--- WRITTEN TASK ---
Please copy out the records word for word, beginning at the line that contains "This screenshot has width=999, height=599." and stopping after the line that contains "Looking at the screenshot, I should (x=409, y=41).".

[Data for locating words and elements]
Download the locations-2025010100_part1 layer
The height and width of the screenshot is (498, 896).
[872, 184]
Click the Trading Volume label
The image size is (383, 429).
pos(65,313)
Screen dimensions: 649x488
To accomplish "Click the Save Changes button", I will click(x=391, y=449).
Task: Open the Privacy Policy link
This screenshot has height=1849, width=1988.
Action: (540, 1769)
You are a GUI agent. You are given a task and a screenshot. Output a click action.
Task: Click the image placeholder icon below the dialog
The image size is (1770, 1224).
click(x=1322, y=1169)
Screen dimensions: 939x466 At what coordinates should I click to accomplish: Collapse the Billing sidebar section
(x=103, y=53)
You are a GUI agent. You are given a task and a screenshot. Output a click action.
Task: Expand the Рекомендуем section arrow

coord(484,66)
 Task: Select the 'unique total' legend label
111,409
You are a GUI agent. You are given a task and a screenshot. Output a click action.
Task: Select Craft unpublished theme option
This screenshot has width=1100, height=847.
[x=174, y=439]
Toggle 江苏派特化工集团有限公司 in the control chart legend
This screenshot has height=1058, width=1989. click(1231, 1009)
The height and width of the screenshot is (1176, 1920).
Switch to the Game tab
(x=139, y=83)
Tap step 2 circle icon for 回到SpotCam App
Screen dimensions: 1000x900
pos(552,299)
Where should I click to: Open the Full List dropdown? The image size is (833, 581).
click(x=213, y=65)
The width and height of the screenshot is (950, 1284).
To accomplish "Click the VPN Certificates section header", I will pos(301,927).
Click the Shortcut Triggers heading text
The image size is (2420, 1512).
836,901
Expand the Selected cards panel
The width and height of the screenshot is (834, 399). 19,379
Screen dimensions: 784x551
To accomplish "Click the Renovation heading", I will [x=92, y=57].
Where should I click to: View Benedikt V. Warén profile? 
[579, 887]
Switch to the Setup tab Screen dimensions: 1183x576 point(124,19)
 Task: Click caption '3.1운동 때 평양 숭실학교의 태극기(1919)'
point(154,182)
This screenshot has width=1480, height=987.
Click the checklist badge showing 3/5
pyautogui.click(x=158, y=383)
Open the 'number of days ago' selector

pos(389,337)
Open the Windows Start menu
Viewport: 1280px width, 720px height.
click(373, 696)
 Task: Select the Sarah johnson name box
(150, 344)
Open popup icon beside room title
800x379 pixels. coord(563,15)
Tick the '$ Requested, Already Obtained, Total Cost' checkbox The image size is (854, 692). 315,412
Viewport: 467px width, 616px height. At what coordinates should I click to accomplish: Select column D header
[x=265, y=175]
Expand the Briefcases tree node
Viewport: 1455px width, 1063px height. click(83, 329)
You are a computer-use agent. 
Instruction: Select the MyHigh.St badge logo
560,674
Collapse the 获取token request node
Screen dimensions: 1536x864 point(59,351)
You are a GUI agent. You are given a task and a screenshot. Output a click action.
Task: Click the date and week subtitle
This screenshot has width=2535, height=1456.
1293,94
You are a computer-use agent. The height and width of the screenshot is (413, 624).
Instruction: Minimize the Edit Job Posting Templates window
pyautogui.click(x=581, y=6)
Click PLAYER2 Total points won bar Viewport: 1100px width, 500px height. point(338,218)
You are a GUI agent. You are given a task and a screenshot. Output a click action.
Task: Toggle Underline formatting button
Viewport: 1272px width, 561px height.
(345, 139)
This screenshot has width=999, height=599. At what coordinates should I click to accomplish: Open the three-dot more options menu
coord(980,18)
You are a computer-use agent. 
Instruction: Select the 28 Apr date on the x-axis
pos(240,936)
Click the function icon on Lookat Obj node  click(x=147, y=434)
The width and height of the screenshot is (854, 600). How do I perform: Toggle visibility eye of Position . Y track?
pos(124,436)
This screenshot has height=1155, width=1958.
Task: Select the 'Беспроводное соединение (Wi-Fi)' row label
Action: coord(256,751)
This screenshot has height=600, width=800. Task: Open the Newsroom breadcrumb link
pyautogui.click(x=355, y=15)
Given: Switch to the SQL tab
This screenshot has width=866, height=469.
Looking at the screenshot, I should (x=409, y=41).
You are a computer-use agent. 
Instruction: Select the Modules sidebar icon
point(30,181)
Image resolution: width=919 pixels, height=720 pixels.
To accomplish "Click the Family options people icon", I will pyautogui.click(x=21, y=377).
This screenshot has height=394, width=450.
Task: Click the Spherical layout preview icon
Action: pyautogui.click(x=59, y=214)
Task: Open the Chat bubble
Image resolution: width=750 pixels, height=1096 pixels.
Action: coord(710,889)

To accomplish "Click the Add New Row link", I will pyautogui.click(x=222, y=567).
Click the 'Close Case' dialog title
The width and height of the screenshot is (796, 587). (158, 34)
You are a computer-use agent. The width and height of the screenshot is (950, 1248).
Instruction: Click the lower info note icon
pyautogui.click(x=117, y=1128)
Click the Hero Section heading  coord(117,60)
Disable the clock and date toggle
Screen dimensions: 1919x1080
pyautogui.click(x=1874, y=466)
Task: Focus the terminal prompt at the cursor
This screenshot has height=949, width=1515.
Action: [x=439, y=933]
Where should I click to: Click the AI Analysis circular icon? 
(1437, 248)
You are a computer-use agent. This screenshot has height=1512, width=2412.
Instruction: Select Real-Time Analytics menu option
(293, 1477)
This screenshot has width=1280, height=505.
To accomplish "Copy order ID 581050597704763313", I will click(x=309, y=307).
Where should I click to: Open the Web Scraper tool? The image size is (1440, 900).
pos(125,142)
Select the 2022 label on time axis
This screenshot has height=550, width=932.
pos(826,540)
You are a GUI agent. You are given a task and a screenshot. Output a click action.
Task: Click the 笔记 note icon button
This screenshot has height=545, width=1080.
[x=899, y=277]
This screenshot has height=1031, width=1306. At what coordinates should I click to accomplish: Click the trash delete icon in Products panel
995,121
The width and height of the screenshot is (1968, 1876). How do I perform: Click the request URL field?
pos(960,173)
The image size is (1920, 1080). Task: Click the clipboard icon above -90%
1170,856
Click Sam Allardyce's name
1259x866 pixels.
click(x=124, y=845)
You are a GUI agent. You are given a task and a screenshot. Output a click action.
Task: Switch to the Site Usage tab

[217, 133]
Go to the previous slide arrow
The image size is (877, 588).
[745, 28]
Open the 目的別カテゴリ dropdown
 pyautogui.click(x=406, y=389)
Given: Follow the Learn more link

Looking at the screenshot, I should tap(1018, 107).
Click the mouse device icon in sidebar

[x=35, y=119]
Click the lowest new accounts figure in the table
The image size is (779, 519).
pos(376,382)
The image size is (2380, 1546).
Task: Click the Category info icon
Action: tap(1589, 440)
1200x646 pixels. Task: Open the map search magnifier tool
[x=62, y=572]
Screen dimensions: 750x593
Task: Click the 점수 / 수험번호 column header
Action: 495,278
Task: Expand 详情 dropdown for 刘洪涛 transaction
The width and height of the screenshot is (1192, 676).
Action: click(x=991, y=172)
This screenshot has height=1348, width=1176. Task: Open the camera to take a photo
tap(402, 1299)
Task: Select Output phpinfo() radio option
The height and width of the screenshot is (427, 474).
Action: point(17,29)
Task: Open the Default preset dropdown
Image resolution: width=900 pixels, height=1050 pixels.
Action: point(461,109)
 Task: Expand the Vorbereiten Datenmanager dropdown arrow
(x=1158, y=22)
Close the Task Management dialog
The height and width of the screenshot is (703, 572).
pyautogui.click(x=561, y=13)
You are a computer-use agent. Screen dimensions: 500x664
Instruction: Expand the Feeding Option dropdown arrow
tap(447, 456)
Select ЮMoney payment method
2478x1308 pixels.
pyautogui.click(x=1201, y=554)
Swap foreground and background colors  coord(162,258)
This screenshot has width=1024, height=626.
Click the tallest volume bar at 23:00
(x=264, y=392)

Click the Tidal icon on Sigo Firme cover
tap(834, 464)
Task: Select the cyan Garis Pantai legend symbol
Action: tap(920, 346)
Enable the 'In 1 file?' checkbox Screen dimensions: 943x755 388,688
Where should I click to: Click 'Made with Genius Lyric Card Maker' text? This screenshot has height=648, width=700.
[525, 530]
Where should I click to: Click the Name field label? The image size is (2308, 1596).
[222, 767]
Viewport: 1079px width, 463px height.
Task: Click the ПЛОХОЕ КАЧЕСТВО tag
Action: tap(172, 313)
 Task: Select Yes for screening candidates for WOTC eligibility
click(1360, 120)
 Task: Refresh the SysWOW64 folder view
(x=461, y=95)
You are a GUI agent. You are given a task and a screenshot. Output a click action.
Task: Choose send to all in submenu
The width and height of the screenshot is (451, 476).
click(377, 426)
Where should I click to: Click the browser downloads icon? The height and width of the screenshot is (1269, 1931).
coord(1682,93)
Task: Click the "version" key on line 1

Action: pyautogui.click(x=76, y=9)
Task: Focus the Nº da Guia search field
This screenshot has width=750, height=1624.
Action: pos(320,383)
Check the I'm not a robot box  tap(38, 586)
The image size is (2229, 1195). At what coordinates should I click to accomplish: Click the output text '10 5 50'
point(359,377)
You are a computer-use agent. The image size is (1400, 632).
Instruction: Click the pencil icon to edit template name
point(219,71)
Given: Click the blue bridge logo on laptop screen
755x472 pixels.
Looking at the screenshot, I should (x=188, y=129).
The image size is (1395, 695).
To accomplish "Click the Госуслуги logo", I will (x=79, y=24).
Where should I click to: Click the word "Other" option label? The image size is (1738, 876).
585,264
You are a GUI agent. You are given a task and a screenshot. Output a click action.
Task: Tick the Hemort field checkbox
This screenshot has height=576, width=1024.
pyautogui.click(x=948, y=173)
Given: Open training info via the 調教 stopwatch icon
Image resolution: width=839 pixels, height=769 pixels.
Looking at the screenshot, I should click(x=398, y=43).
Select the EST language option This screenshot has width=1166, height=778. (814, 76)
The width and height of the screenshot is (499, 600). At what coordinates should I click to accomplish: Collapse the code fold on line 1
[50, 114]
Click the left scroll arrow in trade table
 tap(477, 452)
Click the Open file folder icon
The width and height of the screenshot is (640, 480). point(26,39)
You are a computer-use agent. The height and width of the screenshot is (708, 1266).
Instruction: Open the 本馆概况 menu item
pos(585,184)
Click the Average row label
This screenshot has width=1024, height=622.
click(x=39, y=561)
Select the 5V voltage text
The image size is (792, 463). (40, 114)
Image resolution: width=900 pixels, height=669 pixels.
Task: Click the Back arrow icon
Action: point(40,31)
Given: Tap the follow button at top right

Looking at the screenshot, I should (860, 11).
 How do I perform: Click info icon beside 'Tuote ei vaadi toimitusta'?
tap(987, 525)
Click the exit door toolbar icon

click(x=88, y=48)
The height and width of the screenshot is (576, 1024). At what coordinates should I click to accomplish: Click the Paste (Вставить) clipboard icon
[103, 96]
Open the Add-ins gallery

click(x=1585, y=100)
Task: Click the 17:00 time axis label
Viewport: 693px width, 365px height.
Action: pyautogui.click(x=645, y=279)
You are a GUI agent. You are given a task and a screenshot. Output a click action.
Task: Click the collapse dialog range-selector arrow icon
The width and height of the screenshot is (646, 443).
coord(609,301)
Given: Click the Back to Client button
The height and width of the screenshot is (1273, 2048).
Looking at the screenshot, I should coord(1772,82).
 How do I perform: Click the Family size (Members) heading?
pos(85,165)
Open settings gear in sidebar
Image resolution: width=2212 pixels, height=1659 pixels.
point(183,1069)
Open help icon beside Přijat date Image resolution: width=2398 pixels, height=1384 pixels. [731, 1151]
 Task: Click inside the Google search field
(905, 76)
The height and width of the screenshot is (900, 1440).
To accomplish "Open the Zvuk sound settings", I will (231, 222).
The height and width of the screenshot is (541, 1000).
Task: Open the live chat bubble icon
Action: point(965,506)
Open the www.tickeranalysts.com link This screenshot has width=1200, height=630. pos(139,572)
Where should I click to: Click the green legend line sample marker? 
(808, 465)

--- IN RESPONSE ---
This screenshot has width=999, height=599. At what coordinates should I click to accomplish: Open the three-dot more options menu
coord(980,18)
You are a computer-use agent. 
Instruction: Select the 28 Apr date on the x-axis
pos(240,936)
Click the function icon on Lookat Obj node  click(x=147, y=434)
The width and height of the screenshot is (854, 600). How do I perform: Toggle visibility eye of Position . Y track?
pos(124,436)
This screenshot has height=1155, width=1958.
Task: Select the 'Беспроводное соединение (Wi-Fi)' row label
Action: coord(256,751)
This screenshot has height=600, width=800. Task: Open the Newsroom breadcrumb link
pyautogui.click(x=355, y=15)
Given: Switch to the SQL tab
This screenshot has width=866, height=469.
Looking at the screenshot, I should (x=409, y=41).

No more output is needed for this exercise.